Qubefit

This is an extension of the base class Qube. Besides the functions available in this class, it defines several additional functions needed to fit a model to the data and to analyze this model.

class qubefit.qubefit.QubeFit(modelname='ThinDisk', probmethod='ChiSq', intensityprofile=None, velocityprofile=None, dispersionprofile=None)

Initiate the Qubefit class.

Class that is used for fitting data cubes. This class is based on the Qube class and inherits all of its functions. The additional functions defined here are to define a model, run the fitting routine and analyze the results.

When it is initiated, the following data attributes are defined and can be explcitely set: modelname, probmethod, intensityprofile, velocity profile, and dispersionprofile.

Parameters:
  • modelname (STRING, optional) – The name of the model used for the fitting. The default is ‘ThinDisk’.

  • probmethod (STRING, optional) – The name of the probability function to use. The default is ‘ChiSq’.

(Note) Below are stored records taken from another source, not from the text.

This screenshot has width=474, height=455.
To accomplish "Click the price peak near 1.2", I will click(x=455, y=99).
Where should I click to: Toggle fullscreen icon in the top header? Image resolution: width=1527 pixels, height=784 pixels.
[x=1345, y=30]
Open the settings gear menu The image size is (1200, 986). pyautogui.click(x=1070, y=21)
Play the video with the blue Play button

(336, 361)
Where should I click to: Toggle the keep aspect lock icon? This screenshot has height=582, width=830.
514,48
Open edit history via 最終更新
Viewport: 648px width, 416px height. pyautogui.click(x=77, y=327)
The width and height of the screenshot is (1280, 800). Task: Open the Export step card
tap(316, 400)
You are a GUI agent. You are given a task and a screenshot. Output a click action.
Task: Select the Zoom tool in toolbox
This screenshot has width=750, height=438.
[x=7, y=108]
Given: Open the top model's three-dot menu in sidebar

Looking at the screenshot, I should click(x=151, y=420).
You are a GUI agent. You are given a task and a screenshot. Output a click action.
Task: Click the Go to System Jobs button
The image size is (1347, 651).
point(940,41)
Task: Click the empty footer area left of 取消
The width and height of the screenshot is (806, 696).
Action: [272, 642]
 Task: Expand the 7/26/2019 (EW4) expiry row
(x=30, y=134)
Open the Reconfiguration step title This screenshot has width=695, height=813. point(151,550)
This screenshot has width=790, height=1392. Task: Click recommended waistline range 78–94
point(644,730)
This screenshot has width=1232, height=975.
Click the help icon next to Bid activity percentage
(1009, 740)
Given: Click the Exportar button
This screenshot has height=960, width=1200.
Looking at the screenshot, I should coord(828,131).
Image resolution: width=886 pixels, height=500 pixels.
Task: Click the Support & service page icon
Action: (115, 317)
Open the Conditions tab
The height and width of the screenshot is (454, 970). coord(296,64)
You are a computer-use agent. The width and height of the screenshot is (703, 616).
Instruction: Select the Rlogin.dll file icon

  • intensityprofile (LIST, optional) – List of three strings with the names of the profiles to use for the intesity of the model. The three strings correspond to the three dimensions used to describe the model. For a cylindrical coordinate system this is r, phi and z in that order. The default is [‘Exponential’, None, ‘Exponential’].

  • velocityprofile (LIST, optional) – List of three strings with the names of the profiles to use for the velocity of the model. The three strings correspond to the three dimensions used to describe the model. For a cylindrical coordinate system this is r, phi and z in that order. The default is [‘Constant’, None, None].

  • dispersionprofile (TYPE, optional) – List of three strings with the names of the profiles to use for the disperdsion of the model. The three strings correspond to the three dimensions used to describe the model. For a cylindrical coordinate system this is r, phi and z in that order. The default is [‘Constant’, None, None].

calculate_chisquared(reduced=True, adjust_for_kernel=True)

Calcuate the (reduced) chi-squared statistic.

This method will calculate the (reduced) chi-squared statistic for the given model, data and pre-defined mask. The value can be adjusted for the oversampling of the beam using a simplified assumption, which is described in detail in the reference paper.

Parameters:
  • reduced (BOOLEAN, optional) – If set, this will calculate the reduced chi-square statistic, by dividing by the degrees of freedom and optionally by the adjustment factor to account for the oversampled beam. The default is True.

  • adjust_for_kernel (BOOLEAN, optional) – If set, it will apply an adjustement factor to the reduced chi-suared statistic to account for oversampling the beam. If the mask is only sparsely sampled, this adjustment factor should be set to False. The default is True.

Raises:

AttributeError – This method will return an AttributeError if no mask has yet been defined.

Returns:

chisq – The (reduced) chi-square statistic of the model within the mask.

Return type:

FLOAT

calculate_ksprobability()

Calculate the Kolmogorov-Smirnov probability of the model

create_gaussiankernel(channels=None, lsf_sigma=None, kernelsize=4)

Create a Gaussian kernel.

This method will generate a Gaussian kernel from the data stored in the Qube. It will look for the beam keyword and generate a gaussian kernel from the shape of the synthesized beam given here. Several different kernels can be returned. 1) A list of 3D kernels -one for each spectral channel- that takes into account both a varying LSF and a varying PSF (set this by selecting a range of channels and LSFSigma) 2) A list of 2D kernels -one for each spectral bin- that takes into account a varying PSF, but no LSF (set this by selecting a range of channels and LSFSigma=None) 3) A 3D kernel that has constant PSF and LSF Only the last option is currently implemented in the code and should therefore be used (i.e., specify a single channel not a list).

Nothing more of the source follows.